• **EXERCISE TEXT**:
Background: The establishment of a rationale for therapeutic drug monitoring for mycophenolic acid (MPA) and outlining a therapeutic window remains a challenging task in renal transplantation. Furthermore, the pharmacokinetic characteristics of free and total MPA and its glucuronides depend directly or indirectly on graft function and the type of co-administered calcineurin-inhibitor.
Methods: The authors conducted a prospective 12-month multicenter pharmacokinetic study on MPA (MPA, free MPA, free fraction MPA) and its metabolites (MPAG, Acyl-MPAG). The aim of this study was to examine the long-term pharmacokinetic characteristics of MMF when combined with tacrolimus in renal allograft recipients and to identify a possible relationship between these pharmacokinetic parameters and clinical outcome parameters.
Results: They have demonstrated that in renal transplant recipients MPA, free MPA, Acyl-MPAG and MPAG have a particular pharmacokinetic profile when combined with tacrolimus which differs from the combination with CsA. They could not establish a relationship between pre-dose trough concentration of MPA and its metabolites and clinical efficacy endpoints and drug-related adverse events, except for anemia.
Conclusions: These findings suggest that trough plasma concentration monitoring of MPA and its metabolites might not provide a useful clinical tool for guiding MMF dose adjustments to avoid drug-related toxicity. More extensive pharmacokinetic measurements like area under the concentration curves might be necessary for routine therapeutic drug monitoring of MMF.

• **TASKS**:
1) In the abstract on mycophenolic acid above, list every item given in the parentheses of the Methods section.
2) Decide whether each statement agrees with the abstract on mycophenolic acid above, answering yes or no and quoting the deciding words: (a) The study ran for 12 months. (b) The study examined MMF combined with CsA. (c) A relationship with trough concentration was found for anemia.

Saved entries

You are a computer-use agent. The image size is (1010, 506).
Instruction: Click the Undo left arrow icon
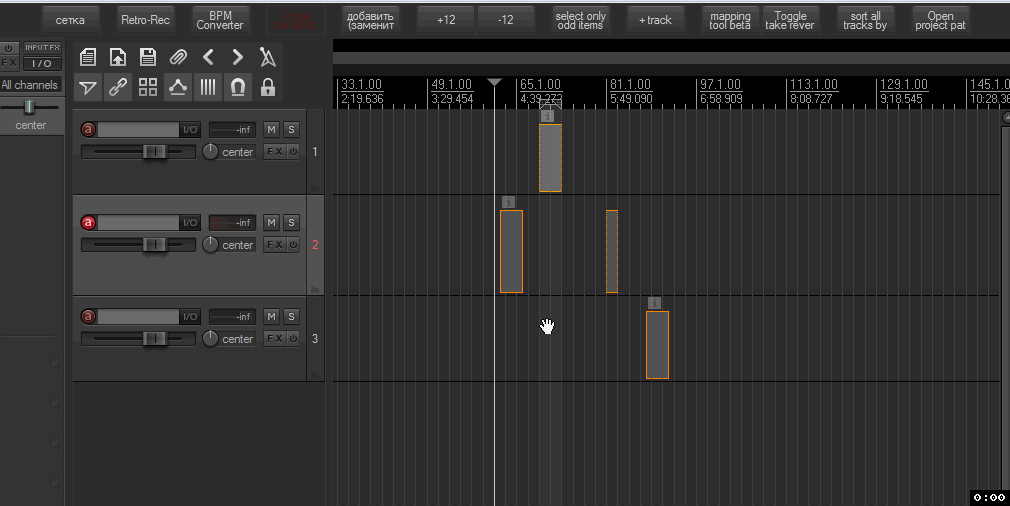(208, 57)
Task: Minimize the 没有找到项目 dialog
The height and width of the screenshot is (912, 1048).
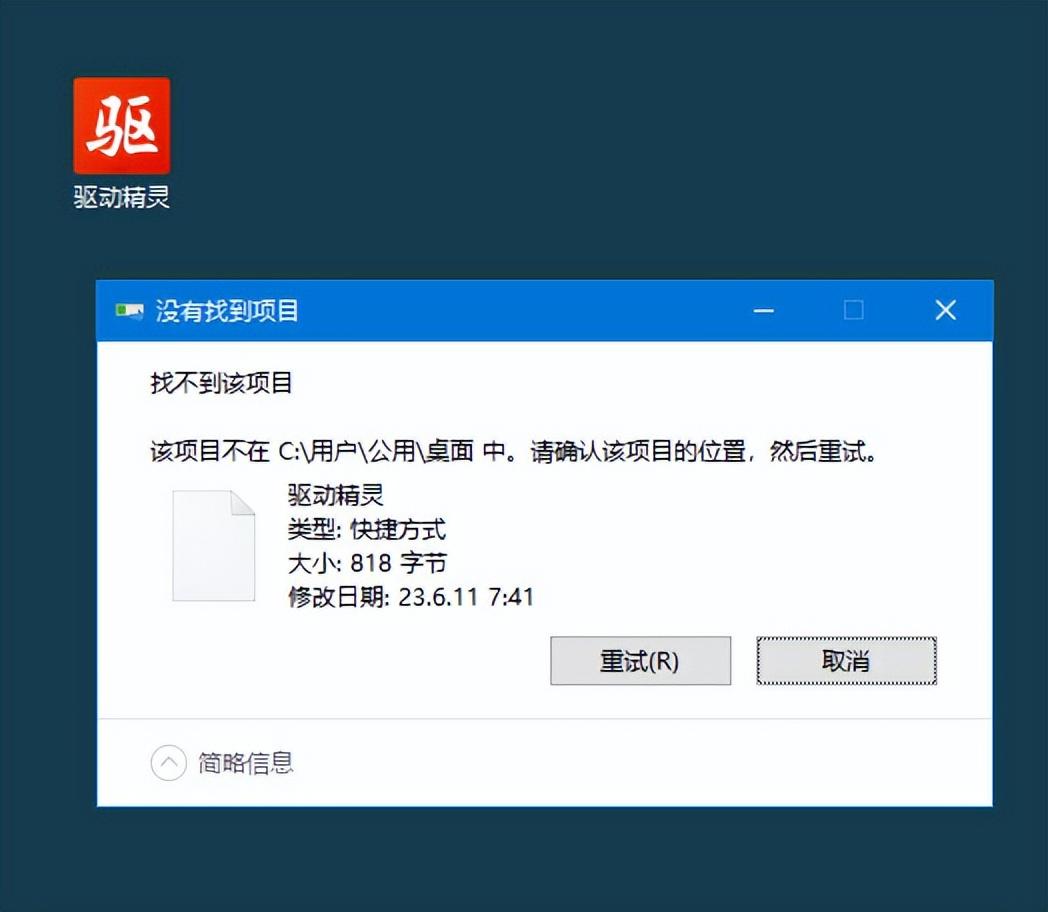Action: tap(763, 311)
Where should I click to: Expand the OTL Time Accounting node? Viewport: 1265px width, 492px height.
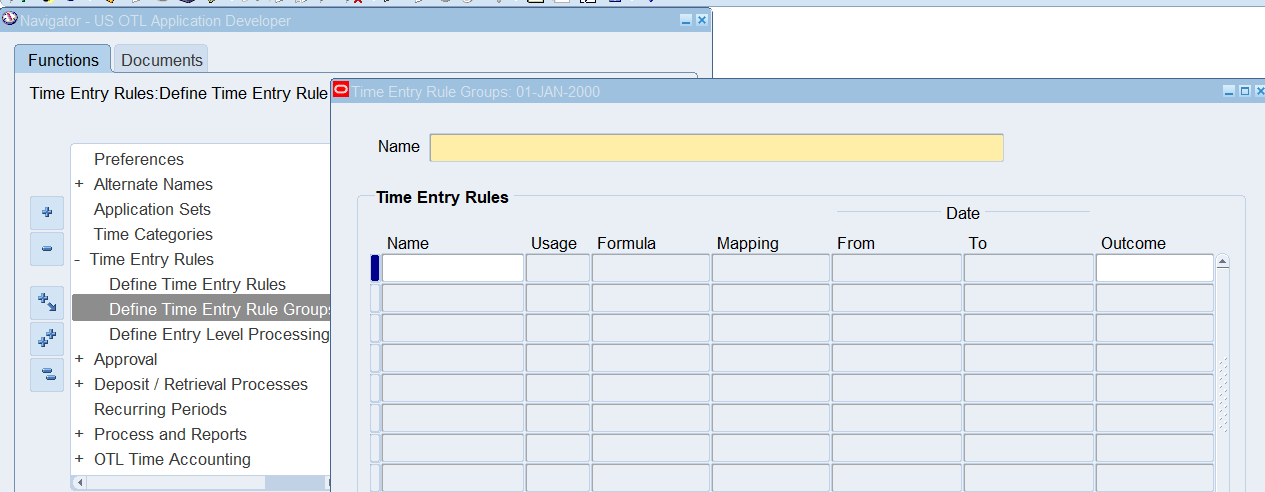tap(79, 459)
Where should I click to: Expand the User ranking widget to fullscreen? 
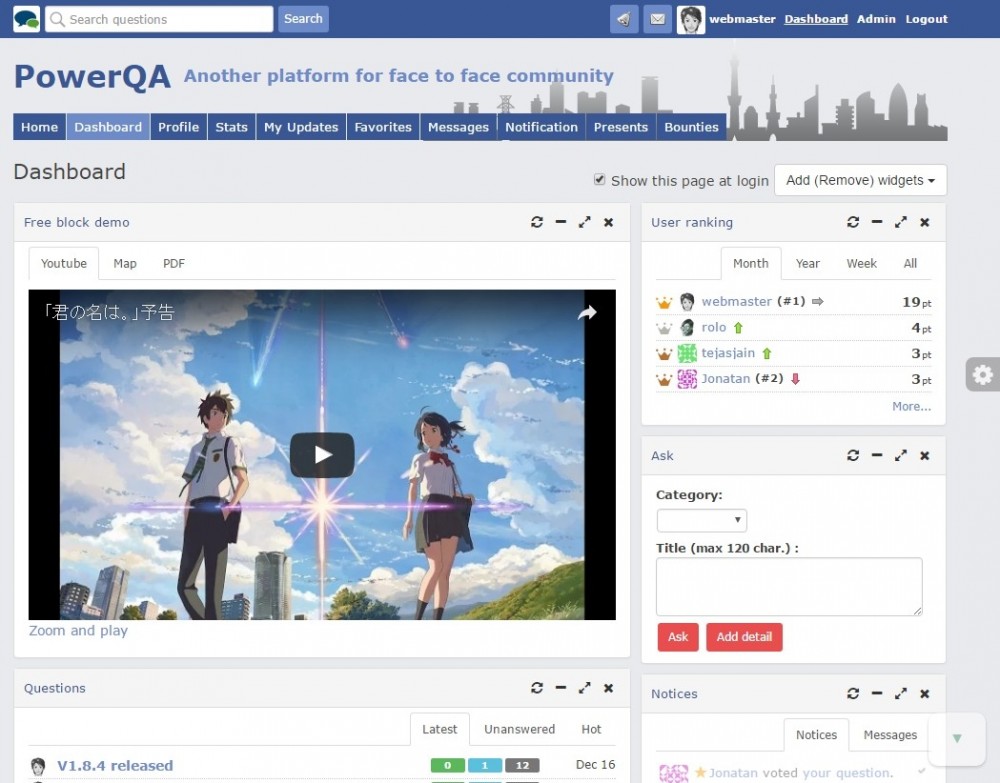(x=900, y=222)
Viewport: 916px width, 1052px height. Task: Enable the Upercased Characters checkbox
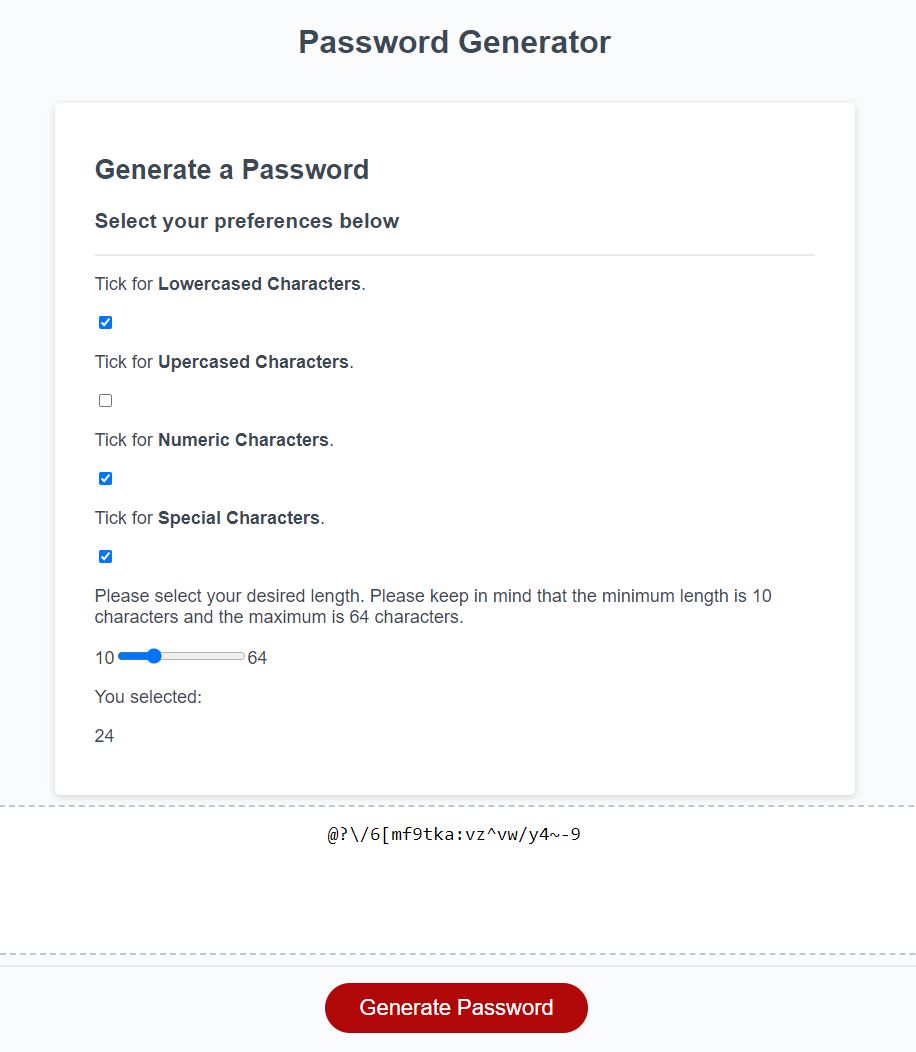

• **PROBLEM SOLUTIONS**:
1) MPA; free MPA; free fraction MPA; MPAG; Acyl-MPAG

2)
(a) Yes: "a prospective 12-month multicenter pharmacokinetic study"
(b) No: "the long-term pharmacokinetic characteristics of MMF when combined with tacrolimus"
(c) Yes: "They could not establish a relationship between pre-dose trough concentration of MPA and its metabolites and clinical efficacy endpoints and drug-related adverse events, except for anemia."